The thinking is no different for MbS of Saudi Arabia or Lula of Brazil. They’re happy to make headlines to appease their big customer Xi, but let’s see them put their money where their mouth is. Color me highly skeptical especially in Saudi Arabia’s case. Do you really think MbS would trade the Saudi Riyal’s HARD-PEG to the USD for a currency with a closed capital account which would likely devalue by over 50% upon any relaxing of capital controls?

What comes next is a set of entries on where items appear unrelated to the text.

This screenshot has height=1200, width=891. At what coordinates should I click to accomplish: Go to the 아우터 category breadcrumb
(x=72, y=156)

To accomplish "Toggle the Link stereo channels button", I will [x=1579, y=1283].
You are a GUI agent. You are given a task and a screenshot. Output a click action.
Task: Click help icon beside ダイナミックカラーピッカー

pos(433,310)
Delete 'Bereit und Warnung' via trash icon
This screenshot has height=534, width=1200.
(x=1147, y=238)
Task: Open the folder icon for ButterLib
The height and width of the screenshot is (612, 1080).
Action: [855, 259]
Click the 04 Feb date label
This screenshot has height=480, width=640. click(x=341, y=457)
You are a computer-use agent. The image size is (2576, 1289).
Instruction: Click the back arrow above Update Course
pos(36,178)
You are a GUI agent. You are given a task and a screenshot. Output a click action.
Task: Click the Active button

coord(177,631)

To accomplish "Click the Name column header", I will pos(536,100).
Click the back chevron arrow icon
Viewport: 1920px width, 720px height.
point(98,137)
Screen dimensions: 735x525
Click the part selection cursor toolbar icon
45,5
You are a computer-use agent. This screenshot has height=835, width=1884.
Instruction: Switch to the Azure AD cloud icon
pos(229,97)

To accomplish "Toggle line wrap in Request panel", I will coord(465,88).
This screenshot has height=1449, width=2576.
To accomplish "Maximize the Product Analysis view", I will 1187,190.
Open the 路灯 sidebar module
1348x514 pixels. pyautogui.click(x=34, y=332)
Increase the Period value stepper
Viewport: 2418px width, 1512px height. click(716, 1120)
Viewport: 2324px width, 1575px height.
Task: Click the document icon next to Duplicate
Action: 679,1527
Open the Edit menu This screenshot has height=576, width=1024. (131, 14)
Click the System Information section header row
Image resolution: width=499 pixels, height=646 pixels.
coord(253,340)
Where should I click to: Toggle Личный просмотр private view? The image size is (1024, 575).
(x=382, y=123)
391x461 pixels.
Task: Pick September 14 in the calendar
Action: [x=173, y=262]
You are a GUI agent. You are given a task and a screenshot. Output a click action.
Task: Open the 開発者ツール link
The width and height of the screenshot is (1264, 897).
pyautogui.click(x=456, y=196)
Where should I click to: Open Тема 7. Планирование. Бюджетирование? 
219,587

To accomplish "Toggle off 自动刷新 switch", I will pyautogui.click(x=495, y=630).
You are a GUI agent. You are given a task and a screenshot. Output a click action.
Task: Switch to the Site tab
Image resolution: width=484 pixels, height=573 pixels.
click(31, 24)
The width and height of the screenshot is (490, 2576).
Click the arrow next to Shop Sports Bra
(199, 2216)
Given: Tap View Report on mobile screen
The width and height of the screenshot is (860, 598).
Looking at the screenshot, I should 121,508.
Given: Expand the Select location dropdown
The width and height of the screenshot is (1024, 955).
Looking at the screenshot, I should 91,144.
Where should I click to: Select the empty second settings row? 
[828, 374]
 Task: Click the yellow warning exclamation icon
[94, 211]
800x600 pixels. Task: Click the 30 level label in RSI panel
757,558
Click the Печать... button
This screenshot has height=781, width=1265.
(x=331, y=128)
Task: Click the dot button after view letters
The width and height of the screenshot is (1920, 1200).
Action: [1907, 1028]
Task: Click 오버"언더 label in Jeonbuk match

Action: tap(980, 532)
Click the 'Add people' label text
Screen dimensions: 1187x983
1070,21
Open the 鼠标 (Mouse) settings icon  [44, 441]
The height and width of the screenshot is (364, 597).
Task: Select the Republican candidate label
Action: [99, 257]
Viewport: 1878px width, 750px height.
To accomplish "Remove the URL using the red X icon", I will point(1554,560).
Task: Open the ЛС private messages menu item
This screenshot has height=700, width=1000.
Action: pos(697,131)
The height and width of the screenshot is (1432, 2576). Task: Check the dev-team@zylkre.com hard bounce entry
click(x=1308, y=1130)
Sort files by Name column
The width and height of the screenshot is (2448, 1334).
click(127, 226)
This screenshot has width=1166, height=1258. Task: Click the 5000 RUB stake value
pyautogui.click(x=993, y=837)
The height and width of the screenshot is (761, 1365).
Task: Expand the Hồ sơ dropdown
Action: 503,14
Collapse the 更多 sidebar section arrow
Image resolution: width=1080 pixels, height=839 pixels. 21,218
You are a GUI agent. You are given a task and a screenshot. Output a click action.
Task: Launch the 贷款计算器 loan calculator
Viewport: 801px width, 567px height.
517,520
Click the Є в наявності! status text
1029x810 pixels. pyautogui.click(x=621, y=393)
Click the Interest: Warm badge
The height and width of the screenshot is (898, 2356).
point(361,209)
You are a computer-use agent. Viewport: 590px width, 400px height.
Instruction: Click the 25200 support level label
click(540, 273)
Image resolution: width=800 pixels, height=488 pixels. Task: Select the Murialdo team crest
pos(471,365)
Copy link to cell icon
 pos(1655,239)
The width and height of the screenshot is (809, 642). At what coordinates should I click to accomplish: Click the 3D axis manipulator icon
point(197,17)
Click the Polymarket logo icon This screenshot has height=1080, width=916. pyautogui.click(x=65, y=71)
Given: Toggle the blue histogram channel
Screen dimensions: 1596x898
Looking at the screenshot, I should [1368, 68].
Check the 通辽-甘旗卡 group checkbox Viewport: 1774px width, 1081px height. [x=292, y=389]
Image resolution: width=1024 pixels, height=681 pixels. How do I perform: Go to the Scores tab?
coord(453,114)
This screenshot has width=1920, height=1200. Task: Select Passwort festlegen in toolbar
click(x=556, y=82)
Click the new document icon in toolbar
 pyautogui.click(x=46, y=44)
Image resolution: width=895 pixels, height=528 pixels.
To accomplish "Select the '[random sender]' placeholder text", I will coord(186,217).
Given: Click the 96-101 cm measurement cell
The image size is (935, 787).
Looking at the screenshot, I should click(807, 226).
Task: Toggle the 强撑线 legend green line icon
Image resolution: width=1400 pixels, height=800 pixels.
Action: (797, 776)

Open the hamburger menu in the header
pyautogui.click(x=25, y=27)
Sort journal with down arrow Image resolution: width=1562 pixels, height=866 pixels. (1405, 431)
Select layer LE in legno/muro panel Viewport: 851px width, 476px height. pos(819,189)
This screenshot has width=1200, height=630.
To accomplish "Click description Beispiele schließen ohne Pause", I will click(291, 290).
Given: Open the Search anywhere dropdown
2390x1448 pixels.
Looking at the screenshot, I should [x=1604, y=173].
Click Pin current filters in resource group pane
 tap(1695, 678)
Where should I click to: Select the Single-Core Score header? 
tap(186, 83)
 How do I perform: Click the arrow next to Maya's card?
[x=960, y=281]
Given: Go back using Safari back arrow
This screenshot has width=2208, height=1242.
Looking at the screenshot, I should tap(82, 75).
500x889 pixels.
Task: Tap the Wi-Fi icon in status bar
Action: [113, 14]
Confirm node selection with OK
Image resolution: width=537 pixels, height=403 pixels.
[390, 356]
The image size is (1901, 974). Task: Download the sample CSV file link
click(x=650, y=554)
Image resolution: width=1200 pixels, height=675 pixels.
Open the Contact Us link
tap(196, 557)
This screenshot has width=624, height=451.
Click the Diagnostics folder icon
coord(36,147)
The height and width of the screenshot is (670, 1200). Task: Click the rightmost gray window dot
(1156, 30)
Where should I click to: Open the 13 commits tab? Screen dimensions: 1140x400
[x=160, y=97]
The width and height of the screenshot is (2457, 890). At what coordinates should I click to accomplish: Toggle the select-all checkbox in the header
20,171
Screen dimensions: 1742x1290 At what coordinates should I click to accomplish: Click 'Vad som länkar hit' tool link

In summary, for all of the reasons I have highlighted, I believe that any BRICS initiative will be stillborn and as useless as “Bric-a-Brac” much less a credible challenger to the USD.
I hereby name this new GRC contender “BRICS-A-BRAC.”
Re: Geopolitics/Oil/USD - BRICS-a-Brac?
Another issue with EU, China, or BRICs to be real currencies. They would have to radically realign their economies so that they didn’t run huge trade surpluses and instead ran huge trade deficits. I just don’t see any of them wanting to or able to do this. In the long run though, the USD can’t keep this up. We will continue to shrink as a % of global GDP. Can we just run infinitely higher deficits? How do we finance the entire world if we are 20% or 15% of total GDP?
You’ve given me some respite when it comes to BRICs --because Saudi invitation to Syria (Iran) along w changes in Yemen has my eyes. I keep thinking about Israel and what’s next. Lots of majors with a seat at the BRICs table but doesn’t mean they will be able to overcome the power and control paradigm. Watching India very closely.